### [The task]
Output every record word for word, minus the pictures.

[Available data — start]

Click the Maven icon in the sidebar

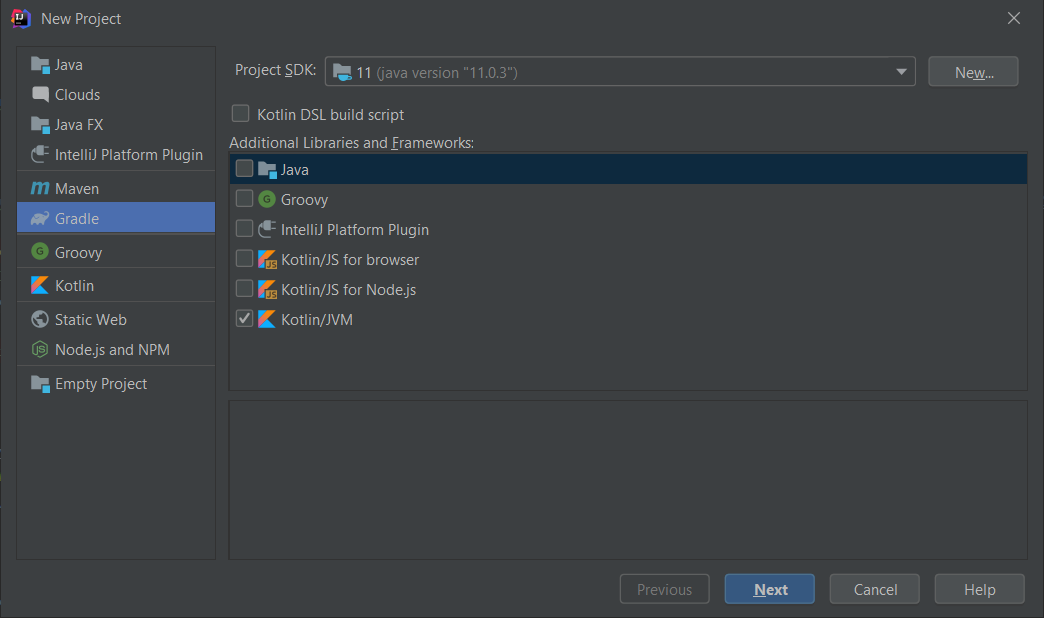pos(40,188)
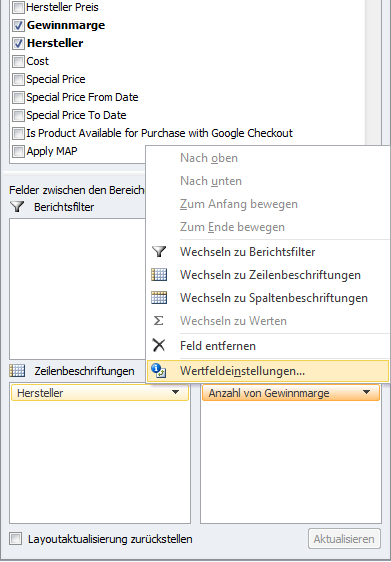Click the Wertfeldeinstellungen info icon
Viewport: 391px width, 562px height.
158,370

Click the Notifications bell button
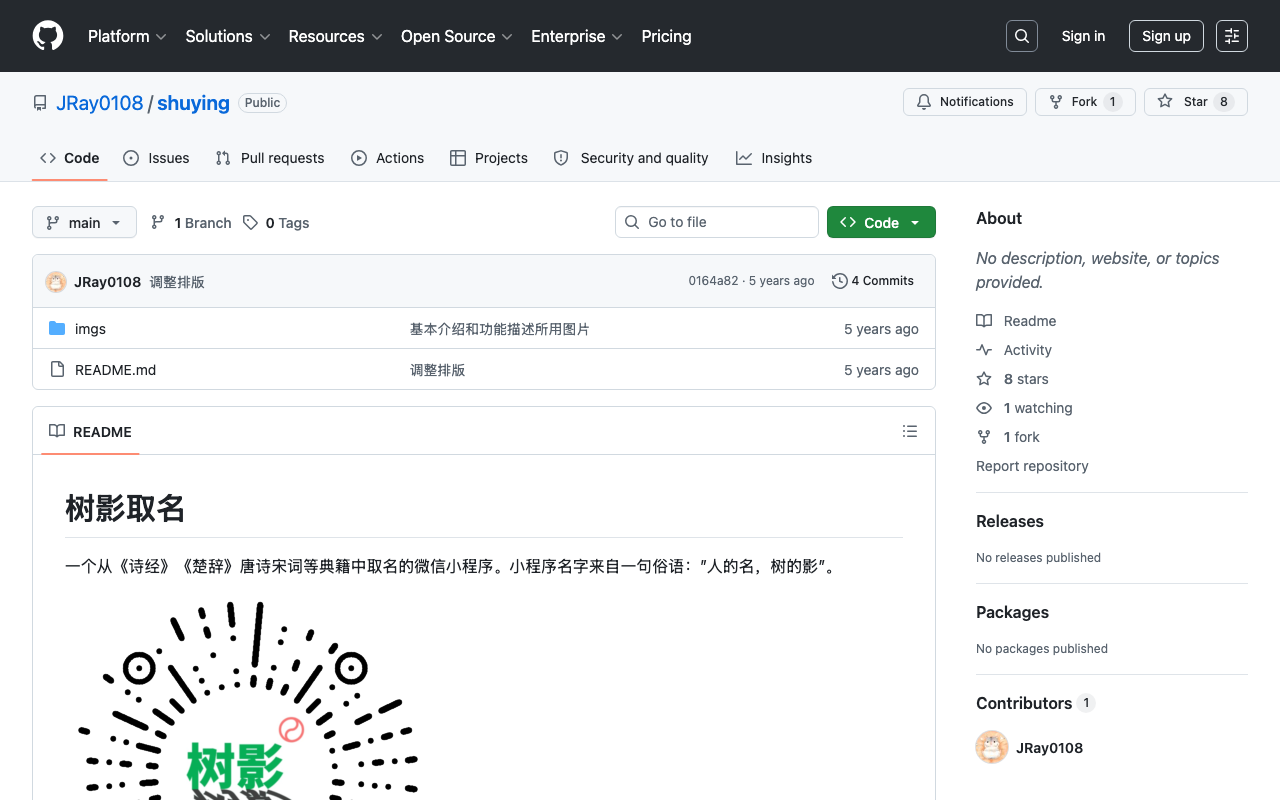[965, 102]

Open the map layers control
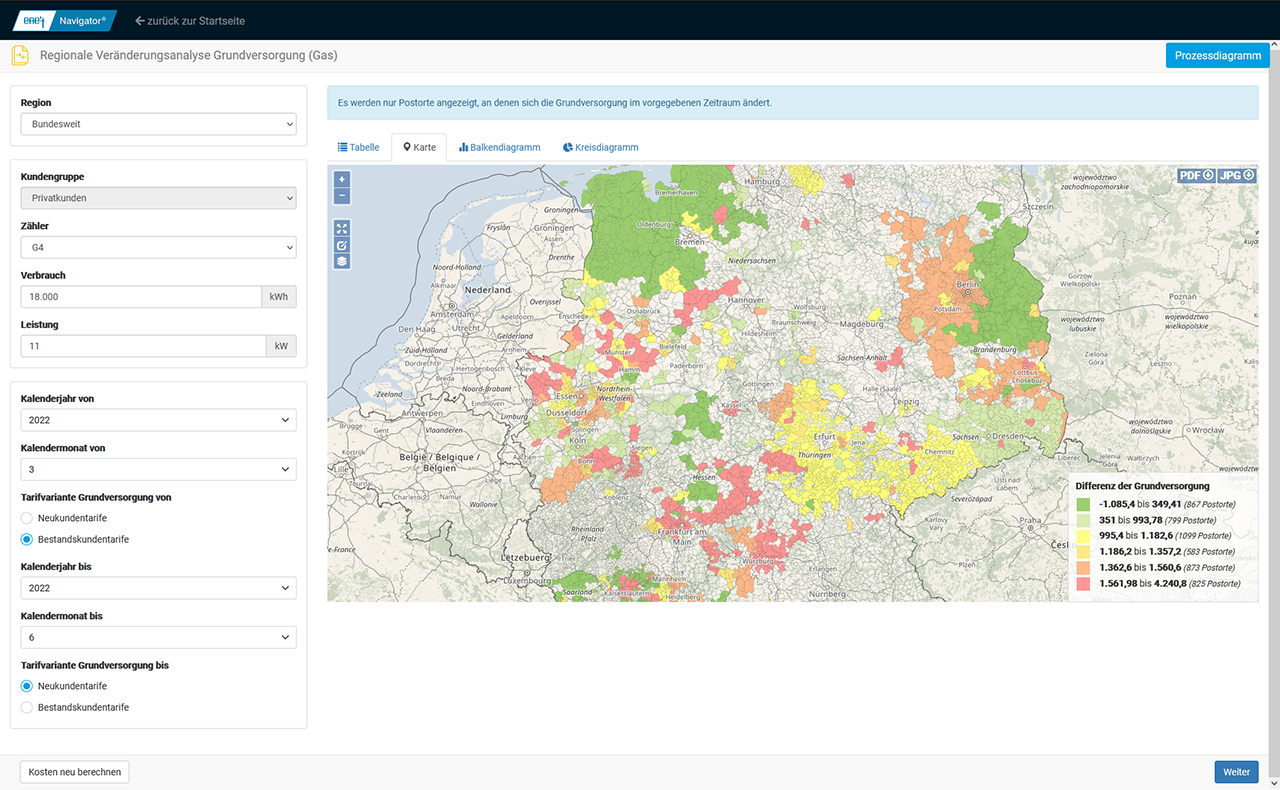pos(343,261)
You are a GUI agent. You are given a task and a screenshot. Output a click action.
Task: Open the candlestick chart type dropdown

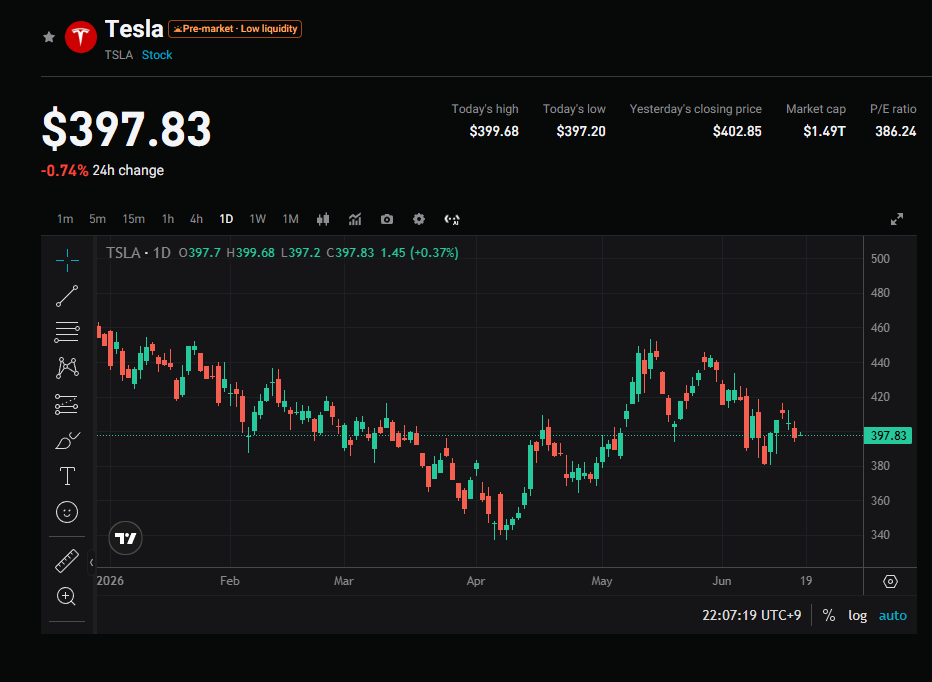click(323, 219)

[Available data — finish]

### [Solution to the exercise]
Click the Maven icon in the sidebar

pos(40,188)
Click the Wertfeldeinstellungen info icon
Viewport: 391px width, 562px height.
158,370

Click the Notifications bell button
[965, 102]

Open the map layers control
pos(343,261)
You are a GUI agent. You are given a task and a screenshot. Output a click action.
Task: Open the candlestick chart type dropdown

click(323, 219)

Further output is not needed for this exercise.